And I don’t expect that many people working for Norfolk Children’s Services will be pleased to read the inspector’s comment that there are difficulties recruiting “high calibre managers and staff”. At the very least that’s dispiriting. If you don’t have the skin of a rhino it is just insulting.

But what really concerns me about this letter is its macho tone. It is peppered with aggressive phrases, including frequent use of the word ‘robust’. By far the worst and creepiest sentences are the following: “Leaders have not been ruthless enough in pursuing improvement at all levels” and “The local authority is not sufficiently ruthless or ambitious in tracking and chasing progress….” Oh dear, I now have the mental image of kicking down doors and shining bright lights in people’s eyes while slapping them around the face. ‘Ruthless’ indeed!

========================================================================

**TASKS TO COMPLETE:**
a: Does each statement agree with the passage on the Norfolk inspection letter? (i) The writer says the worst sentences in the letter are the ones using the word "robust." (ii) The inspector commented on difficulties recruiting staff. (iii) The writer is concerned about the letter's macho tone. For each, answer yes or no and quote the deciding words from the passage.
b: Write out the stretch of the passage on the Norfolk inspection letter from "And I don’t" through "face. ‘Ruthless’ indeed!", word for word.

**COLLECTED MATERIAL:**
========================================================================

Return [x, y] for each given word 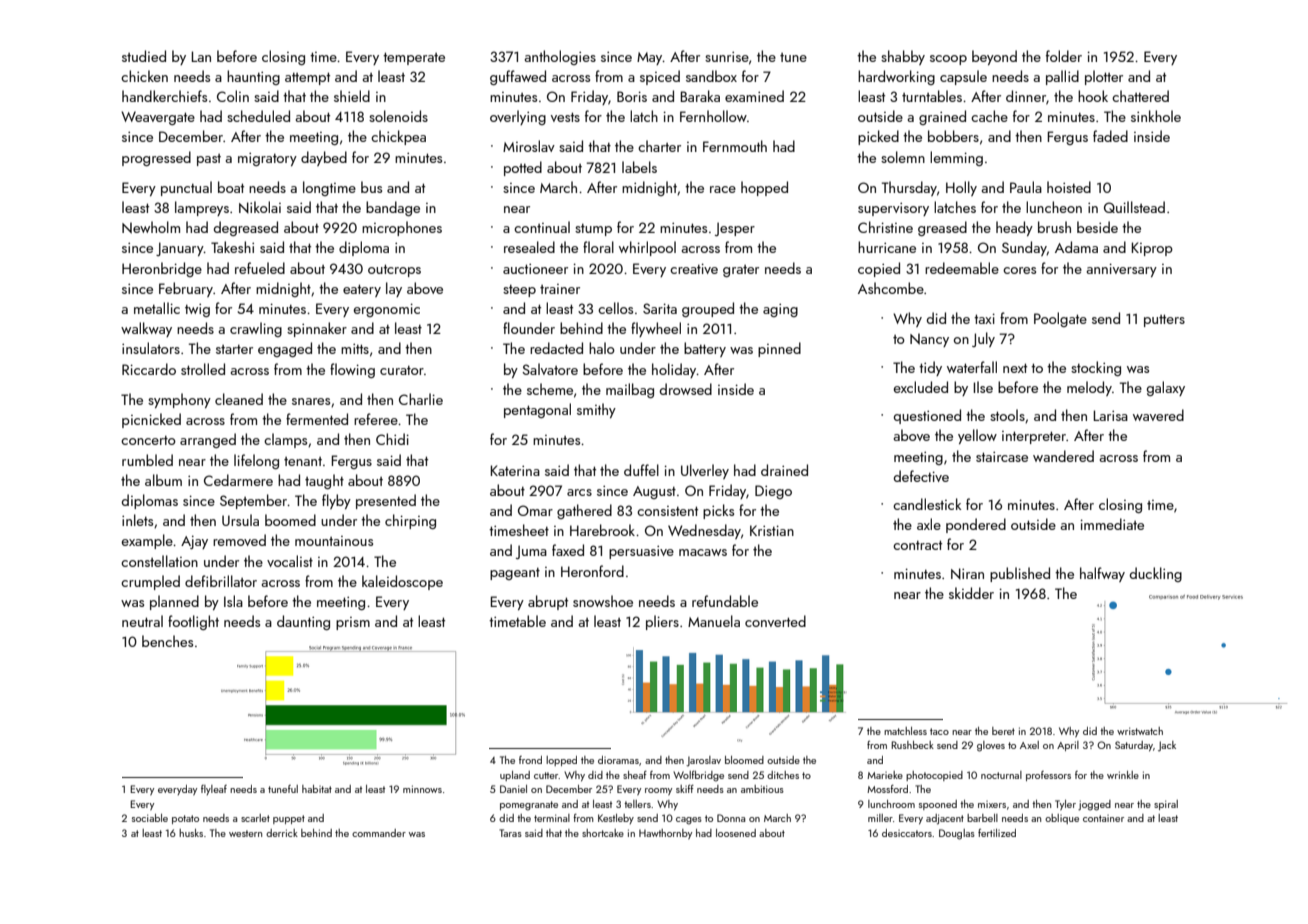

========================================================================

**ANSWERS TO THE PROBLEMS:**
a:
(i) No: "By far the worst and creepiest sentences are the following: “Leaders have not been ruthless enough in pursuing improvement at all levels”"
(ii) Yes: "there are difficulties recruiting “high calibre managers and staff”"
(iii) Yes: "what really concerns me about this letter is its macho tone"

b:
And I don’t expect that many people working for Norfolk Children’s Services will be pleased to read the inspector’s comment that there are difficulties recruiting “high calibre managers and staff”. At the very least that’s dispiriting. If you don’t have the skin of a rhino it is just insulting.

But what really concerns me about this letter is its macho tone. It is peppered with aggressive phrases, including frequent use of the word ‘robust’. By far the worst and creepiest sentences are the following: “Leaders have not been ruthless enough in pursuing improvement at all levels” and “The local authority is not sufficiently ruthless or ambitious in tracking and chasing progress….” Oh dear, I now have the mental image of kicking down doors and shining bright lights in people’s eyes while slapping them around the face. ‘Ruthless’ indeed!